### INPUT MATERIAL
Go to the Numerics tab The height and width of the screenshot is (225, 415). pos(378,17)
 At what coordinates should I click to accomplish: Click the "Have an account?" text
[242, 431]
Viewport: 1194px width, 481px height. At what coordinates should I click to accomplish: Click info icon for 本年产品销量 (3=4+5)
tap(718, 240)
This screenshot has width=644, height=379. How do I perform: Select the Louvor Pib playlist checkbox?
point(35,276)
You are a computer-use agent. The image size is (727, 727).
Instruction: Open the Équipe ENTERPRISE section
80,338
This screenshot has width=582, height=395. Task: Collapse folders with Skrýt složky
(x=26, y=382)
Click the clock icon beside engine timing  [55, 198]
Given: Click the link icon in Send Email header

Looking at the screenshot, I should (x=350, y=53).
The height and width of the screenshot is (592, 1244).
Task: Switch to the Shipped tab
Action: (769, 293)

### EXERCISE INSTRUCTIONS
Return, without any change, the lines from the one holding "Click the clock" through the end of the listing, and only those.

### FINISHED TASK
Click the clock icon beside engine timing  [55, 198]
Given: Click the link icon in Send Email header

Looking at the screenshot, I should (x=350, y=53).
The height and width of the screenshot is (592, 1244).
Task: Switch to the Shipped tab
Action: (769, 293)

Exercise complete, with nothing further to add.